▶ REQUEST
Copy these records verbatim, every line, from first to last.

▶ RAW RECORDS
★ ★ ★ ★ ★ ★ ★

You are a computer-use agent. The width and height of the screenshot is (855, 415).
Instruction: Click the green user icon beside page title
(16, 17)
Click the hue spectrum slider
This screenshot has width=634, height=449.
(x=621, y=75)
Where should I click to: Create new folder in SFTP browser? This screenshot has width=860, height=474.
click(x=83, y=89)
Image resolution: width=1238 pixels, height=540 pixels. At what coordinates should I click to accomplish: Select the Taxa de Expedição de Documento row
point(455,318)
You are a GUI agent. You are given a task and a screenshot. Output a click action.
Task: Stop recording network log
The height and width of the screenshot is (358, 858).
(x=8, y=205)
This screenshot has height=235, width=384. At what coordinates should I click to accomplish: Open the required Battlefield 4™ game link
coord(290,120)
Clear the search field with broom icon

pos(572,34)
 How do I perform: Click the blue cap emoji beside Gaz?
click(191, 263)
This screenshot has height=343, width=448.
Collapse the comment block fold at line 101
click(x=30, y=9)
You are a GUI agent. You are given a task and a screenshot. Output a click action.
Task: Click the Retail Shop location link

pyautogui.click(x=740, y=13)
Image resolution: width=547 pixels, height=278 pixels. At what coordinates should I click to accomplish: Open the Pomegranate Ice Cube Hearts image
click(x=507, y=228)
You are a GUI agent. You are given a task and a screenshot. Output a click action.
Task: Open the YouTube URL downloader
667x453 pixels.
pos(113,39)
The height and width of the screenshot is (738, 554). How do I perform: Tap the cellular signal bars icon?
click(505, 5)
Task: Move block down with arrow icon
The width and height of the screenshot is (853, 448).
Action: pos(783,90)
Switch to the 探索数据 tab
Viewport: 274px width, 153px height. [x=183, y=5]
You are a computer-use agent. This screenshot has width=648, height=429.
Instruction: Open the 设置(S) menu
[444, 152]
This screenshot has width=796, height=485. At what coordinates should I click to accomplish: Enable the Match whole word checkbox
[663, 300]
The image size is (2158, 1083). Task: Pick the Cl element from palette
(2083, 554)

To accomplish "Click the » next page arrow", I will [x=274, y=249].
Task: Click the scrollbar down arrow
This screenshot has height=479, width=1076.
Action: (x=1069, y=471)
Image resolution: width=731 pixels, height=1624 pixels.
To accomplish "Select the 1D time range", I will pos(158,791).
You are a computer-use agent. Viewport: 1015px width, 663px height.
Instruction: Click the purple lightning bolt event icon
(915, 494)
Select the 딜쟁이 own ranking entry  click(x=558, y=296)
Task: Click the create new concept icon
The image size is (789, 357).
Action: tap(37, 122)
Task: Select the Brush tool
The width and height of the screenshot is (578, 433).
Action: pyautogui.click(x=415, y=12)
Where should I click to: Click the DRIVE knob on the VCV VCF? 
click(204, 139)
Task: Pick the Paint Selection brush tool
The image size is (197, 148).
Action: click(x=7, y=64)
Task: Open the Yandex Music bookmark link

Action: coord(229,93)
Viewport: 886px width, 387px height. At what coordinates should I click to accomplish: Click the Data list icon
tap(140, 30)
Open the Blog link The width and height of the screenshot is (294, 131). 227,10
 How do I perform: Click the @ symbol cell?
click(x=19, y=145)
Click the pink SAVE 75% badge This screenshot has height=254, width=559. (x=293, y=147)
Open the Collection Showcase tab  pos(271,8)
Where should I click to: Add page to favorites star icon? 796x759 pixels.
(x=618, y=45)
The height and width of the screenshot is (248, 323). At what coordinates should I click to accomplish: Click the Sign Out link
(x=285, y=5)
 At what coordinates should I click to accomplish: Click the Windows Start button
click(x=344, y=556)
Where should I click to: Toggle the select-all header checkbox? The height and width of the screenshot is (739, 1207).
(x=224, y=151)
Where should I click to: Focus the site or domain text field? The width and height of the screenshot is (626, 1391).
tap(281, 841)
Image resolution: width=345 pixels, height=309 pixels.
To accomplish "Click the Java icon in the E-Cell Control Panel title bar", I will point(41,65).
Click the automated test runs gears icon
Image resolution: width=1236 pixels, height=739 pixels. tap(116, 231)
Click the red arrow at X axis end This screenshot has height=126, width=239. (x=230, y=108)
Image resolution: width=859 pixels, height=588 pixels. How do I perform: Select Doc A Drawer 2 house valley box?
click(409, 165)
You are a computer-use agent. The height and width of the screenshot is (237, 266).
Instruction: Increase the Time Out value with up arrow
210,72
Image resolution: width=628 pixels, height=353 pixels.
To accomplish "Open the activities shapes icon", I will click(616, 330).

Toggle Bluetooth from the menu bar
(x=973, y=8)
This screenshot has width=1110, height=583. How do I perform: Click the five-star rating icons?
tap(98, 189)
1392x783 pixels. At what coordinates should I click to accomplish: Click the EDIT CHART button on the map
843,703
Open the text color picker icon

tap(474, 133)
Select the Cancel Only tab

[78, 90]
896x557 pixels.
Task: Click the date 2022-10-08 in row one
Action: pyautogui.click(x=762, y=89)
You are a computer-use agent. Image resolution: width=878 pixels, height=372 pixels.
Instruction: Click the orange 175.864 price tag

★ ★ ★ ★ ★ ★ ★

▶ EXERCISE SOLUTION
You are a computer-use agent. The width and height of the screenshot is (855, 415).
Instruction: Click the green user icon beside page title
(16, 17)
Click the hue spectrum slider
This screenshot has width=634, height=449.
(x=621, y=75)
Where should I click to: Create new folder in SFTP browser? This screenshot has width=860, height=474.
click(x=83, y=89)
Image resolution: width=1238 pixels, height=540 pixels. At what coordinates should I click to accomplish: Select the Taxa de Expedição de Documento row
point(455,318)
You are a GUI agent. You are given a task and a screenshot. Output a click action.
Task: Stop recording network log
The height and width of the screenshot is (358, 858).
(x=8, y=205)
This screenshot has height=235, width=384. At what coordinates should I click to accomplish: Open the required Battlefield 4™ game link
coord(290,120)
Clear the search field with broom icon

pos(572,34)
 How do I perform: Click the blue cap emoji beside Gaz?
click(191, 263)
This screenshot has height=343, width=448.
Collapse the comment block fold at line 101
click(x=30, y=9)
You are a GUI agent. You are given a task and a screenshot. Output a click action.
Task: Click the Retail Shop location link

pyautogui.click(x=740, y=13)
Image resolution: width=547 pixels, height=278 pixels. At what coordinates should I click to accomplish: Open the Pomegranate Ice Cube Hearts image
click(x=507, y=228)
You are a GUI agent. You are given a task and a screenshot. Output a click action.
Task: Open the YouTube URL downloader
667x453 pixels.
pos(113,39)
The height and width of the screenshot is (738, 554). How do I perform: Tap the cellular signal bars icon?
click(505, 5)
Task: Move block down with arrow icon
The width and height of the screenshot is (853, 448).
Action: pos(783,90)
Switch to the 探索数据 tab
Viewport: 274px width, 153px height. [x=183, y=5]
You are a computer-use agent. This screenshot has width=648, height=429.
Instruction: Open the 设置(S) menu
[444, 152]
This screenshot has width=796, height=485. At what coordinates should I click to accomplish: Enable the Match whole word checkbox
[663, 300]
The image size is (2158, 1083). Task: Pick the Cl element from palette
(2083, 554)

To accomplish "Click the » next page arrow", I will [x=274, y=249].
Task: Click the scrollbar down arrow
This screenshot has height=479, width=1076.
Action: (x=1069, y=471)
Image resolution: width=731 pixels, height=1624 pixels.
To accomplish "Select the 1D time range", I will pos(158,791).
You are a computer-use agent. Viewport: 1015px width, 663px height.
Instruction: Click the purple lightning bolt event icon
(915, 494)
Select the 딜쟁이 own ranking entry  click(x=558, y=296)
Task: Click the create new concept icon
The image size is (789, 357).
Action: tap(37, 122)
Task: Select the Brush tool
The width and height of the screenshot is (578, 433).
Action: pyautogui.click(x=415, y=12)
Where should I click to: Click the DRIVE knob on the VCV VCF? 
click(204, 139)
Task: Pick the Paint Selection brush tool
The image size is (197, 148).
Action: click(x=7, y=64)
Task: Open the Yandex Music bookmark link

Action: coord(229,93)
Viewport: 886px width, 387px height. At what coordinates should I click to accomplish: Click the Data list icon
tap(140, 30)
Open the Blog link The width and height of the screenshot is (294, 131). 227,10
 How do I perform: Click the @ symbol cell?
click(x=19, y=145)
Click the pink SAVE 75% badge This screenshot has height=254, width=559. (x=293, y=147)
Open the Collection Showcase tab  pos(271,8)
Where should I click to: Add page to favorites star icon? 796x759 pixels.
(x=618, y=45)
The height and width of the screenshot is (248, 323). At what coordinates should I click to accomplish: Click the Sign Out link
(x=285, y=5)
 At what coordinates should I click to accomplish: Click the Windows Start button
click(x=344, y=556)
Where should I click to: Toggle the select-all header checkbox? The height and width of the screenshot is (739, 1207).
(x=224, y=151)
Where should I click to: Focus the site or domain text field? The width and height of the screenshot is (626, 1391).
tap(281, 841)
Image resolution: width=345 pixels, height=309 pixels.
To accomplish "Click the Java icon in the E-Cell Control Panel title bar", I will point(41,65).
Click the automated test runs gears icon
Image resolution: width=1236 pixels, height=739 pixels. tap(116, 231)
Click the red arrow at X axis end This screenshot has height=126, width=239. (x=230, y=108)
Image resolution: width=859 pixels, height=588 pixels. How do I perform: Select Doc A Drawer 2 house valley box?
click(409, 165)
You are a computer-use agent. The height and width of the screenshot is (237, 266).
Instruction: Increase the Time Out value with up arrow
210,72
Image resolution: width=628 pixels, height=353 pixels.
To accomplish "Open the activities shapes icon", I will click(616, 330).

Toggle Bluetooth from the menu bar
(x=973, y=8)
This screenshot has width=1110, height=583. How do I perform: Click the five-star rating icons?
tap(98, 189)
1392x783 pixels. At what coordinates should I click to accomplish: Click the EDIT CHART button on the map
843,703
Open the text color picker icon

tap(474, 133)
Select the Cancel Only tab

[78, 90]
896x557 pixels.
Task: Click the date 2022-10-08 in row one
Action: pyautogui.click(x=762, y=89)
You are a computer-use agent. Image resolution: width=878 pixels, height=372 pixels.
Instruction: Click the orange 175.864 price tag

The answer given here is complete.